> _WHAT THE TASK ASKS_:
Retyping should cover only the lines from the one containing "This screenshot has" through the final line of the records, with pictures omitted.

> _INPUT DATA_:

╭──

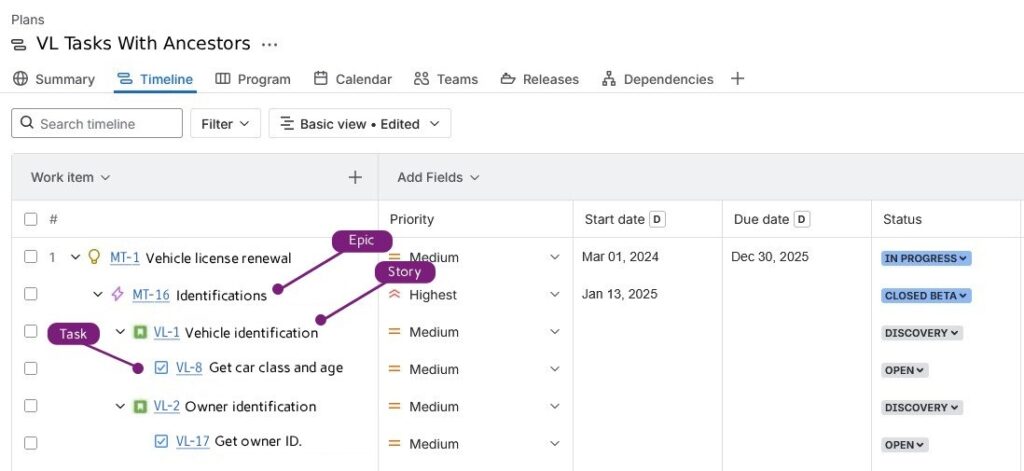Click the Add Fields button

tap(438, 177)
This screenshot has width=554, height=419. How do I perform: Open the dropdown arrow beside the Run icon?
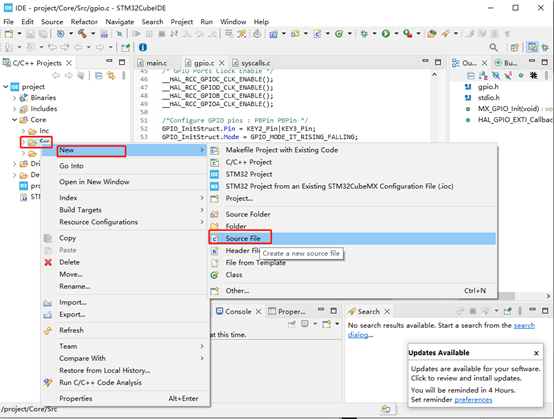[396, 34]
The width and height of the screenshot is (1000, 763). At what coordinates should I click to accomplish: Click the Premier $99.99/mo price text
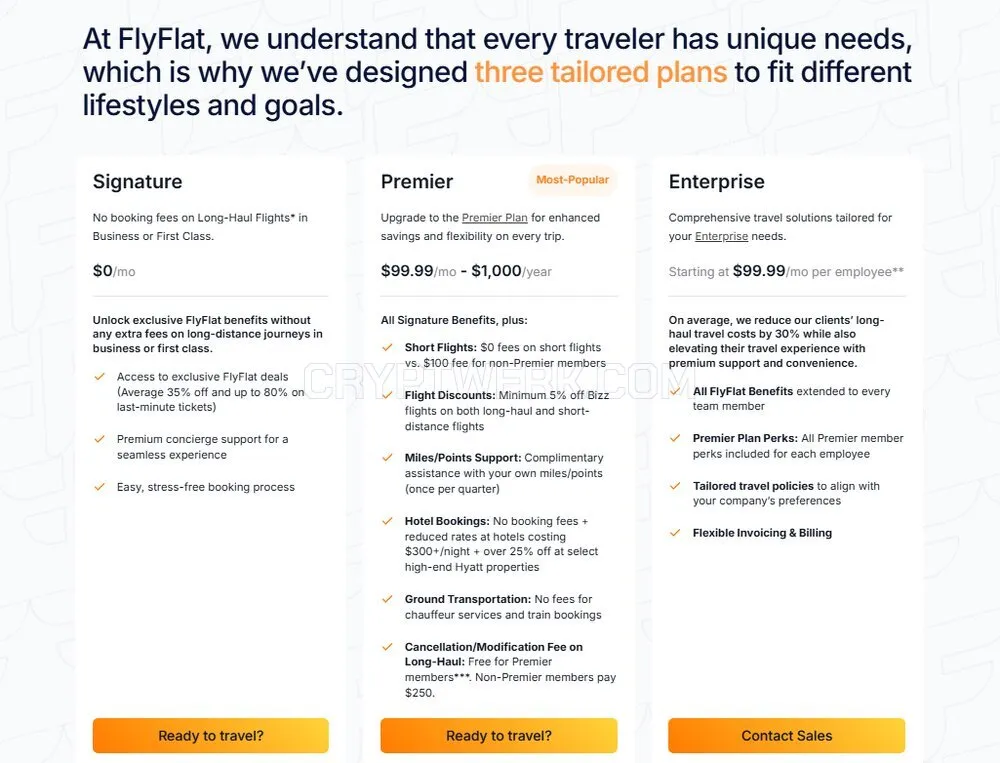[418, 271]
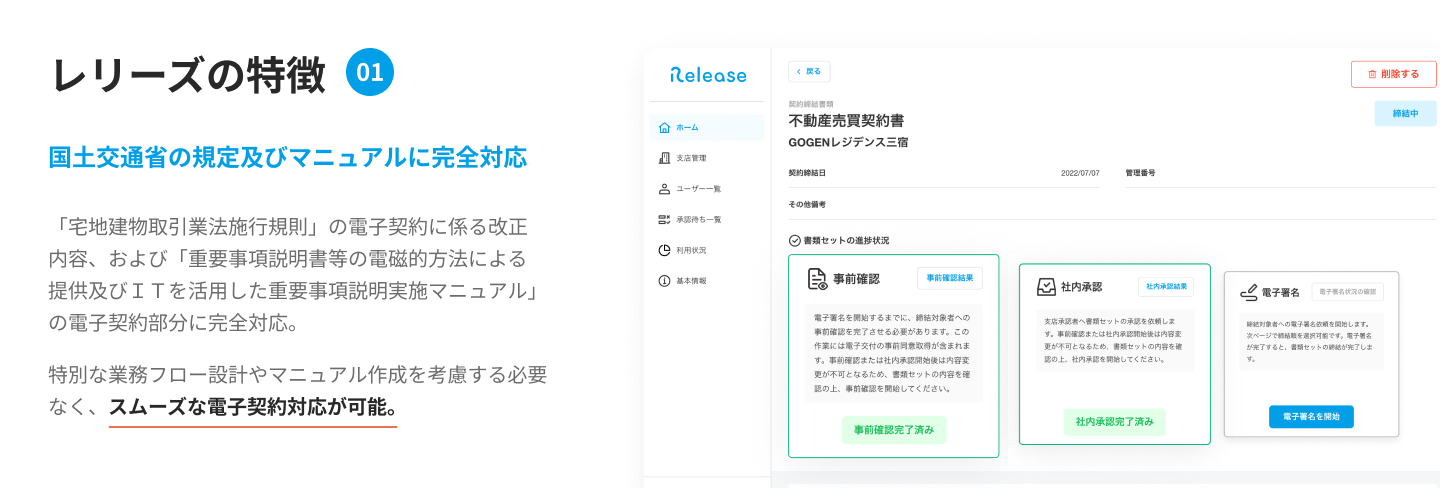
Task: Start signing with 電子署名を開始 button
Action: tap(1311, 417)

╰──

> _RESPONSE TO THIS TASK_:
This screenshot has width=554, height=419. How do I perform: Open the dropdown arrow beside the Run icon?
[396, 34]
The width and height of the screenshot is (1000, 763). At what coordinates should I click to accomplish: Click the Premier $99.99/mo price text
[418, 271]
Task: Start signing with 電子署名を開始 button
Action: tap(1311, 417)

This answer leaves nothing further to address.